*** DATA SHOWN ***
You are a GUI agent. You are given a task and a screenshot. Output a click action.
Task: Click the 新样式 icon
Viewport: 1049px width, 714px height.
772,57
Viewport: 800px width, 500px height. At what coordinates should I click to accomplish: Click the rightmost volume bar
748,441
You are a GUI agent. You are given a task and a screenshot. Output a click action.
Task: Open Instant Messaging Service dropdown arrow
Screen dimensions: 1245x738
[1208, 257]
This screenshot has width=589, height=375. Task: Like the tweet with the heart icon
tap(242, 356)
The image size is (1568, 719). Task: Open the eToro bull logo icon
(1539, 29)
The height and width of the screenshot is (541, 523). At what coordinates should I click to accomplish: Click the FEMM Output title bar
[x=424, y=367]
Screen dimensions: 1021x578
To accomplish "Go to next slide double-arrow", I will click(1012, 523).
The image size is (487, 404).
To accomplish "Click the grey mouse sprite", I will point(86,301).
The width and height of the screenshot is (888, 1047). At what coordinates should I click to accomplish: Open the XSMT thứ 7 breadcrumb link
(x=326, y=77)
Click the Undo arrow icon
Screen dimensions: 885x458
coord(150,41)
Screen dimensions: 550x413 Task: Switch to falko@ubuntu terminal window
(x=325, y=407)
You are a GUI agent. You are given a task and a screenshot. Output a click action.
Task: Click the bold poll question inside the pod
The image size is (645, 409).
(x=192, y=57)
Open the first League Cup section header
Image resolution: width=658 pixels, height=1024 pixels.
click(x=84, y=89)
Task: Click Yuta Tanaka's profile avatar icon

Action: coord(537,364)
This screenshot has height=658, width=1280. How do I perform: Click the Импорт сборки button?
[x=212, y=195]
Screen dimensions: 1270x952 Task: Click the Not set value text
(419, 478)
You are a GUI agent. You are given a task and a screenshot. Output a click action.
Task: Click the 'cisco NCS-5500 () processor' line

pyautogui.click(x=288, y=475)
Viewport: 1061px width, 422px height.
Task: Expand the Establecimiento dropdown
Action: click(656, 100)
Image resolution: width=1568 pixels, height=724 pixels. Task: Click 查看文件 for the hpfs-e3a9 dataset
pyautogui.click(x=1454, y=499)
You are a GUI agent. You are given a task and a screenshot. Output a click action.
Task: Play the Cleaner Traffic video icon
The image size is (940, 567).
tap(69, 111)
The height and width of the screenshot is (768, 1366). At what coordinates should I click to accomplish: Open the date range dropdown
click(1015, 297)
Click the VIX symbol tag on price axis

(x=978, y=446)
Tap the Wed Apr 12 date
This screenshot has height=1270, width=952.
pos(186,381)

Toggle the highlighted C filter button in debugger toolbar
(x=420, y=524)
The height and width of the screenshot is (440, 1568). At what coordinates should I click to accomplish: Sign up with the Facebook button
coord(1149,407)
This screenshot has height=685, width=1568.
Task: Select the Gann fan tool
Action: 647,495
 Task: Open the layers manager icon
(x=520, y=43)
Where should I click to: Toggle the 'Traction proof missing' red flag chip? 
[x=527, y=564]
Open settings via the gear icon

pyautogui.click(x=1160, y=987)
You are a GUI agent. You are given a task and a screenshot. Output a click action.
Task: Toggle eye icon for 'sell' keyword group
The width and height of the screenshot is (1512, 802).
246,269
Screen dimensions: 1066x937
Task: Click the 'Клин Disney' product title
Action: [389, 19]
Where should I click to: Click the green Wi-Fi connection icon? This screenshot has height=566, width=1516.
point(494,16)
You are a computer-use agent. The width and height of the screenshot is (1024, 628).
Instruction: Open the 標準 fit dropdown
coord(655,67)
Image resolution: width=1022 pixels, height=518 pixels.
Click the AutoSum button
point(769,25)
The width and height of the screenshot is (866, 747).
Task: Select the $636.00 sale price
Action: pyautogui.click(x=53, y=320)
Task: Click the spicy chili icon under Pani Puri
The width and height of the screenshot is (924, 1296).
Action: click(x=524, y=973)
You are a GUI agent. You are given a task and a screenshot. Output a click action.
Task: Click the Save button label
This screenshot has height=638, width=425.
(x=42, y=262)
***
* **YOUR ASSIGNMENT**:
Nothing in the records should change when you repeat them all.

* **SOLUTION TO THIS EXERCISE**:
You are a GUI agent. You are given a task and a screenshot. Output a click action.
Task: Click the 新样式 icon
Viewport: 1049px width, 714px height.
772,57
Viewport: 800px width, 500px height. At what coordinates should I click to accomplish: Click the rightmost volume bar
748,441
You are a GUI agent. You are given a task and a screenshot. Output a click action.
Task: Open Instant Messaging Service dropdown arrow
Screen dimensions: 1245x738
[1208, 257]
This screenshot has width=589, height=375. Task: Like the tweet with the heart icon
tap(242, 356)
The image size is (1568, 719). Task: Open the eToro bull logo icon
(1539, 29)
The height and width of the screenshot is (541, 523). At what coordinates should I click to accomplish: Click the FEMM Output title bar
[x=424, y=367]
Screen dimensions: 1021x578
To accomplish "Go to next slide double-arrow", I will click(1012, 523).
The image size is (487, 404).
To accomplish "Click the grey mouse sprite", I will point(86,301).
The width and height of the screenshot is (888, 1047). At what coordinates should I click to accomplish: Open the XSMT thứ 7 breadcrumb link
(x=326, y=77)
Click the Undo arrow icon
Screen dimensions: 885x458
coord(150,41)
Screen dimensions: 550x413 Task: Switch to falko@ubuntu terminal window
(x=325, y=407)
You are a GUI agent. You are given a task and a screenshot. Output a click action.
Task: Click the bold poll question inside the pod
The image size is (645, 409).
(x=192, y=57)
Open the first League Cup section header
Image resolution: width=658 pixels, height=1024 pixels.
click(x=84, y=89)
Task: Click Yuta Tanaka's profile avatar icon

Action: coord(537,364)
This screenshot has height=658, width=1280. How do I perform: Click the Импорт сборки button?
[x=212, y=195]
Screen dimensions: 1270x952 Task: Click the Not set value text
(419, 478)
You are a GUI agent. You are given a task and a screenshot. Output a click action.
Task: Click the 'cisco NCS-5500 () processor' line

pyautogui.click(x=288, y=475)
Viewport: 1061px width, 422px height.
Task: Expand the Establecimiento dropdown
Action: click(656, 100)
Image resolution: width=1568 pixels, height=724 pixels. Task: Click 查看文件 for the hpfs-e3a9 dataset
pyautogui.click(x=1454, y=499)
You are a GUI agent. You are given a task and a screenshot. Output a click action.
Task: Play the Cleaner Traffic video icon
The image size is (940, 567).
tap(69, 111)
The height and width of the screenshot is (768, 1366). At what coordinates should I click to accomplish: Open the date range dropdown
click(1015, 297)
Click the VIX symbol tag on price axis

(x=978, y=446)
Tap the Wed Apr 12 date
This screenshot has height=1270, width=952.
pos(186,381)

Toggle the highlighted C filter button in debugger toolbar
(x=420, y=524)
The height and width of the screenshot is (440, 1568). At what coordinates should I click to accomplish: Sign up with the Facebook button
coord(1149,407)
This screenshot has height=685, width=1568.
Task: Select the Gann fan tool
Action: 647,495
 Task: Open the layers manager icon
(x=520, y=43)
Where should I click to: Toggle the 'Traction proof missing' red flag chip? 
[x=527, y=564]
Open settings via the gear icon

pyautogui.click(x=1160, y=987)
You are a GUI agent. You are given a task and a screenshot. Output a click action.
Task: Toggle eye icon for 'sell' keyword group
The width and height of the screenshot is (1512, 802).
246,269
Screen dimensions: 1066x937
Task: Click the 'Клин Disney' product title
Action: [389, 19]
Where should I click to: Click the green Wi-Fi connection icon? This screenshot has height=566, width=1516.
point(494,16)
You are a computer-use agent. The width and height of the screenshot is (1024, 628).
Instruction: Open the 標準 fit dropdown
coord(655,67)
Image resolution: width=1022 pixels, height=518 pixels.
Click the AutoSum button
point(769,25)
The width and height of the screenshot is (866, 747).
Task: Select the $636.00 sale price
Action: pyautogui.click(x=53, y=320)
Task: Click the spicy chili icon under Pani Puri
The width and height of the screenshot is (924, 1296).
Action: click(x=524, y=973)
You are a GUI agent. You are given a task and a screenshot. Output a click action.
Task: Click the Save button label
This screenshot has height=638, width=425.
(x=42, y=262)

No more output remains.